§ **Teks Latihan**
---*---

Saat ini, Victor mengatakan, pihaknya sedang mengejar pelaku pembobol internet
banking ke Eropa Timur, yakni ke negara Ukraina melalui Interpol di Eropa.
Selain itu, Victor juga sedang memeriksa secara intensif enam orang kurir dalam
negeri. Sayangnya, menurut Victor, keenam orang ini belum bisa dijerat hukum karena
mengaku hanya bekerja sama secara bisnis dengan si pelaku. “Para kurir tidak
tahu jika uang itu hasil pembobolan, jadi belum bisa dijadikan tersangka,”
ujarnya.
Para kurir itu mengaku telah ditipu oleh pelaku atau peretas dengan modus bisnis
jual beli kayu serta bisnis lainnya. “Para kurir ini hanya mengetahui kalau ada
uang masuk sebagai transaksi bisnis. Lalu, para kurir yang diiming-imingi 10%
dari uang yang masuk itu, mengirimkan uang via Western Union,” tukas Victor.
Pelaku, sambung Victor, sengaja
merekrut kurir orang Indonesia untuk membuka rekening. Sebab, mereka tidak bisa
membuka rekening di Indonesia. “Ini juga memudahkan mereka untuk menghilangkan
jejak setelah merampas uang tabungan nasabah,” tambah Victor.

---*---

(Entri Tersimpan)
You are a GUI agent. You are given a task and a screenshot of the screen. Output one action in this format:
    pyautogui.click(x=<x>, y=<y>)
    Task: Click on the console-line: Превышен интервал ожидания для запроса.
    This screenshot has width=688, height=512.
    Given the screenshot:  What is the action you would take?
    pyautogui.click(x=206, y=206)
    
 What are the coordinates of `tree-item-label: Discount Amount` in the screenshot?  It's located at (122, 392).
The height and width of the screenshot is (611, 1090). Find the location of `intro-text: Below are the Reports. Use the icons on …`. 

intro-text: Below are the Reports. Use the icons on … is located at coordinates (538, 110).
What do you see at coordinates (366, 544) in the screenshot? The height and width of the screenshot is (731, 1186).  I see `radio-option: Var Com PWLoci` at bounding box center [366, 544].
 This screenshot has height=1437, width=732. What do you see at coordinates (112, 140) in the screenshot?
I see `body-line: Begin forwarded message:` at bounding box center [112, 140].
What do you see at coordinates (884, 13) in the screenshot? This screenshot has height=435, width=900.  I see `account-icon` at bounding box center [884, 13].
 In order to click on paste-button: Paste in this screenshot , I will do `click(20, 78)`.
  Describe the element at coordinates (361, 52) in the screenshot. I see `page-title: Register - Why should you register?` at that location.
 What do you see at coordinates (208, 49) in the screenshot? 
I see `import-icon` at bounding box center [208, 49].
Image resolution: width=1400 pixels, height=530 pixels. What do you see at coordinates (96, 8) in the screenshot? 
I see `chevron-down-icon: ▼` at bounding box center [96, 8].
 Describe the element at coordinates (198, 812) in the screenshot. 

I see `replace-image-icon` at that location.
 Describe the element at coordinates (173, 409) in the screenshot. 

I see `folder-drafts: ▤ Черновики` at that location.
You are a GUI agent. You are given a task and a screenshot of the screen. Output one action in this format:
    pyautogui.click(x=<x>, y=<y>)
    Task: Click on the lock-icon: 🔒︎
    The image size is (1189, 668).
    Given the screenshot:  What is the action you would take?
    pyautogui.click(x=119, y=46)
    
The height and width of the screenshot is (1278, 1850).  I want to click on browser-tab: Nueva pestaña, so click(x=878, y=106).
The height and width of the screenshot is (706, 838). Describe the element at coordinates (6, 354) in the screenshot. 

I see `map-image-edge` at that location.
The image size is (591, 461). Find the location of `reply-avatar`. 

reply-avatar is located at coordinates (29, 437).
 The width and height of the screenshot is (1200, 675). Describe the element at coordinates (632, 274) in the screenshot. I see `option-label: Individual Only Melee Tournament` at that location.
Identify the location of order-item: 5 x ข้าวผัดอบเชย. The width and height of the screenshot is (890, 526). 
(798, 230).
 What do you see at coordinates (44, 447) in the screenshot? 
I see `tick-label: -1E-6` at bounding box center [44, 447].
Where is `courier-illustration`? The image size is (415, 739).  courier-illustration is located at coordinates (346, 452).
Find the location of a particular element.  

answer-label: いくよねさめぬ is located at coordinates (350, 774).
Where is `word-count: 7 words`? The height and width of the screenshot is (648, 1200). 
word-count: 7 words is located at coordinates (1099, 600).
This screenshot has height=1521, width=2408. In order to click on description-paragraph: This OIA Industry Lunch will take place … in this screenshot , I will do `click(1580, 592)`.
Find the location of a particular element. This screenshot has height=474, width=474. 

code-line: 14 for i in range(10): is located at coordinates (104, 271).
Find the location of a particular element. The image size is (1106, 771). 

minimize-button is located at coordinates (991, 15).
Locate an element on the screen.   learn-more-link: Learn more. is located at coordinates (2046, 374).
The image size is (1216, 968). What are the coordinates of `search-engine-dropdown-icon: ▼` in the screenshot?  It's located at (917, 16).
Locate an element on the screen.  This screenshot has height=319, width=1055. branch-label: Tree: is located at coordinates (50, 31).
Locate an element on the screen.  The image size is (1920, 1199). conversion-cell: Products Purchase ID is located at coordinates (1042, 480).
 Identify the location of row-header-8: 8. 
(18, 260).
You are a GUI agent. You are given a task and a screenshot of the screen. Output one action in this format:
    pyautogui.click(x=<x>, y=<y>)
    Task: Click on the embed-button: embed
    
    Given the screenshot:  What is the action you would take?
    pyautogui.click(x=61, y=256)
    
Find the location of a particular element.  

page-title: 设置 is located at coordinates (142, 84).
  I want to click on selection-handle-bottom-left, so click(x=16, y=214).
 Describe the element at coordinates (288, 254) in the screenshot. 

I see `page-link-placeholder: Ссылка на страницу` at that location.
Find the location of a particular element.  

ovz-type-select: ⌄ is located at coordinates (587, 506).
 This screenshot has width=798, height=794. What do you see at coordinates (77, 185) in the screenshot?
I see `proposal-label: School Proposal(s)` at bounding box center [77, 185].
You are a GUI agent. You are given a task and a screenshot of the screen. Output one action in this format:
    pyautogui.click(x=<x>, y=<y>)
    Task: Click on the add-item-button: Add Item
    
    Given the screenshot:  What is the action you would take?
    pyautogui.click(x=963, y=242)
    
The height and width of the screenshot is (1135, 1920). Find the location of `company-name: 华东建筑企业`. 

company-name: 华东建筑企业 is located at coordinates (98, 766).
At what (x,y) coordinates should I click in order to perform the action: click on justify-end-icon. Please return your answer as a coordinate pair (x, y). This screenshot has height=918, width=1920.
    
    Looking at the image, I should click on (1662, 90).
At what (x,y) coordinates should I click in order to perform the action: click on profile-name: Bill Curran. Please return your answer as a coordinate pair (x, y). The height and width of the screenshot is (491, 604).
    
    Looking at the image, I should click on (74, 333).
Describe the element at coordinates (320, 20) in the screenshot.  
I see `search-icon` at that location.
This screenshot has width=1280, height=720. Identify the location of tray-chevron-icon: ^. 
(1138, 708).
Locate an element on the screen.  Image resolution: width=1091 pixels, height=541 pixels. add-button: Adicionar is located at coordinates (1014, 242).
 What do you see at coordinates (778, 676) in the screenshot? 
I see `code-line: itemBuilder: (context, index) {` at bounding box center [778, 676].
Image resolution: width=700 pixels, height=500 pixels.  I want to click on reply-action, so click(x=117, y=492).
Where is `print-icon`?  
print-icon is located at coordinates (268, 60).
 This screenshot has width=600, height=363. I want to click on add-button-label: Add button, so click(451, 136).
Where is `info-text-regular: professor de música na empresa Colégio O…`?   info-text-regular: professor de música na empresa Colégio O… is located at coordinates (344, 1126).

---*---

§ **Deskripsi Tugas**
Lanjutkan teks tentang pembobolan internet banking, mulai dari kalimat sesudah kalimat terakhirnya. Catatan di atas merupakan bahan tersendiri yang terpisah dari teks tentang pembobolan internet banking.

§ **Jawaban**
Tidak Mungkin Memberi
Ganti Rugi
Dengan modus yang digunakan
sindikat pembobol bank geng Ukraina itu, Rohan Hafas, Sekretaris Korporat Bank
Mandiri, mengatakan bahwa pihaknya tidak mungkin memberikan ganti rugi kepada
nasabah. Sebab, kesalahan transaksi tidak ada di pihak bank, tetapi si nasabah.
Kendati begitu, pihak bank tetap akan membantu dengan berkoordinasi lebih dulu
dengan bank tujuan transfer. “Kalau ada uang yang ditransfer tanpa
sepengetahuannya dari bank A ke bank B, kami telepon dulu ke bank B.
Selanjutnya, bank B blokir dulu kalau masih ada uangnya. Kalau cukup cepat,
biasanya masih ada. Setelah itu, baru diproses,” tuturnya.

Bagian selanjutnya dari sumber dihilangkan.